What We Bring Forward: Women Photographers Influencing the Archive
History unfolds through prevailing cultural, social, and political viewpoints— archives traditionally privileged a singular colonial and patriarchal framework and consequently have limited whose stories are deemed worthy of preservation, study, exhibition and acquisition.
Aldeide Delgado, Susan Meiselas, and Keisha Scarville are artists, academics, and activists that explore approaches to archival practice and visual storytelling and offer the invitation to imagine archives not as static repositories but as living conversations.
These women through their image-making, teaching, writing, curation and scholarship challenge prevailing viewpoints to document overlooked narratives, to amplify diverse lived experiences and to expand what constitutes our visual history and contemporary cultural conversation.
Through their work and witness our understanding of the past expands while simultaneously transforming the possibilities of our future collective visual recording. What constitutes a canon moves beyond a fixed repository into a fluid instrument of possibility.
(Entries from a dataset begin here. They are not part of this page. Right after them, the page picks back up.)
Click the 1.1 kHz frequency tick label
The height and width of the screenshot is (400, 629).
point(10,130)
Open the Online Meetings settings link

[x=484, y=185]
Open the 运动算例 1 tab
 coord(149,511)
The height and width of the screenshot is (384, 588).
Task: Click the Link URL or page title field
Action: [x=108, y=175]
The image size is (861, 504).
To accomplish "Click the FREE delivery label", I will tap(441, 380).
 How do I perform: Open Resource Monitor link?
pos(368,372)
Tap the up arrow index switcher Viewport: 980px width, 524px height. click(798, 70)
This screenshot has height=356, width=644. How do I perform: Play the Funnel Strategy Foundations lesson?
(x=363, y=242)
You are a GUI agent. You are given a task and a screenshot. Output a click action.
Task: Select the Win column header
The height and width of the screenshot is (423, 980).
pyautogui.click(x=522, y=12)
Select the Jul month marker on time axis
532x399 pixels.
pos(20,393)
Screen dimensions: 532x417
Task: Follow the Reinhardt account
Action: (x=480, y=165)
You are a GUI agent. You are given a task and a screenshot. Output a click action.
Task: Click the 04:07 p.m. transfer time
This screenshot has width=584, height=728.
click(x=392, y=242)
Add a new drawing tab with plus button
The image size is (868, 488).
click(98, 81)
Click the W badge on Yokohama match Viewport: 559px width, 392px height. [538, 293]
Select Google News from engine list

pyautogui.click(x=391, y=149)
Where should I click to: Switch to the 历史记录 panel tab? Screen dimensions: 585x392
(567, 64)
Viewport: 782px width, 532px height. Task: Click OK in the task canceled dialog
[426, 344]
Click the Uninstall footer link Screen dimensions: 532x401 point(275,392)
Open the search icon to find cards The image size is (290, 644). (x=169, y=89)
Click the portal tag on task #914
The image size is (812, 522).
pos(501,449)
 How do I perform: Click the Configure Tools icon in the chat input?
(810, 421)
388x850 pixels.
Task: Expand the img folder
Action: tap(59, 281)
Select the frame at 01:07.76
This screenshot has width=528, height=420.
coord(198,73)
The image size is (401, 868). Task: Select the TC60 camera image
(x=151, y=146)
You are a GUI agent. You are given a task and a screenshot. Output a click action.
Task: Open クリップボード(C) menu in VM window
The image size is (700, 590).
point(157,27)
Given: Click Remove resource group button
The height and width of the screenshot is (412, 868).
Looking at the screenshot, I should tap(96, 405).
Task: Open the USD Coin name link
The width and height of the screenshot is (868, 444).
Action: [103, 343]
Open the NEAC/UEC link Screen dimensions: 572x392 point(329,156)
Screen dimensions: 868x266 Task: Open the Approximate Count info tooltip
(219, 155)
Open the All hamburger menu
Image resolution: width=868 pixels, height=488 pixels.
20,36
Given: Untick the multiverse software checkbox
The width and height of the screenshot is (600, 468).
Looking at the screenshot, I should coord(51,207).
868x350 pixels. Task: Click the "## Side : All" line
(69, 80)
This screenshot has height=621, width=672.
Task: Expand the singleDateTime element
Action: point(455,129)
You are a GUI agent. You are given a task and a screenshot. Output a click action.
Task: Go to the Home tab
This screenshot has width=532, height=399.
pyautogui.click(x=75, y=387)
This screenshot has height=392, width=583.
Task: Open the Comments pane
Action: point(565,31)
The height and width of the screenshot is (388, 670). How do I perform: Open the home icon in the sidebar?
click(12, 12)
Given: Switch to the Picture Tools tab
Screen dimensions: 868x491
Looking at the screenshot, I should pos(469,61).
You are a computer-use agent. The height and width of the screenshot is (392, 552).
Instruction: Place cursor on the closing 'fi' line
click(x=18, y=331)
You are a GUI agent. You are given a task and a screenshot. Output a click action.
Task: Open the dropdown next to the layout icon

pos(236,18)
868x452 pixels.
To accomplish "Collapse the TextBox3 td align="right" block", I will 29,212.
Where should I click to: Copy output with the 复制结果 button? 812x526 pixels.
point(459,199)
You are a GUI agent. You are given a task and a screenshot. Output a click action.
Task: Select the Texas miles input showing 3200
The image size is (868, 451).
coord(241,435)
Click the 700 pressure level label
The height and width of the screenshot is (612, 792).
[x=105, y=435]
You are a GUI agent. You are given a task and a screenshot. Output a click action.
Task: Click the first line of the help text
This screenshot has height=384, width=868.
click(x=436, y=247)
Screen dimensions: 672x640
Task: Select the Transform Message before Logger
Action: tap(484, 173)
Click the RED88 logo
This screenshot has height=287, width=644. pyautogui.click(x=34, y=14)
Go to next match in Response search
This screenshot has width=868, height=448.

I love the limitless reach each of these women engages to reshape and reclaim by activating visual narratives. They thrive on collaboration and search for potential. They center transparency and reciprocity. As a result new definitions, methodologies and vocabularies are being revealed as we widen the frame of what constitutes an archive to include our bodies, geographies, materials and elements that hold our personal, political and collective agency.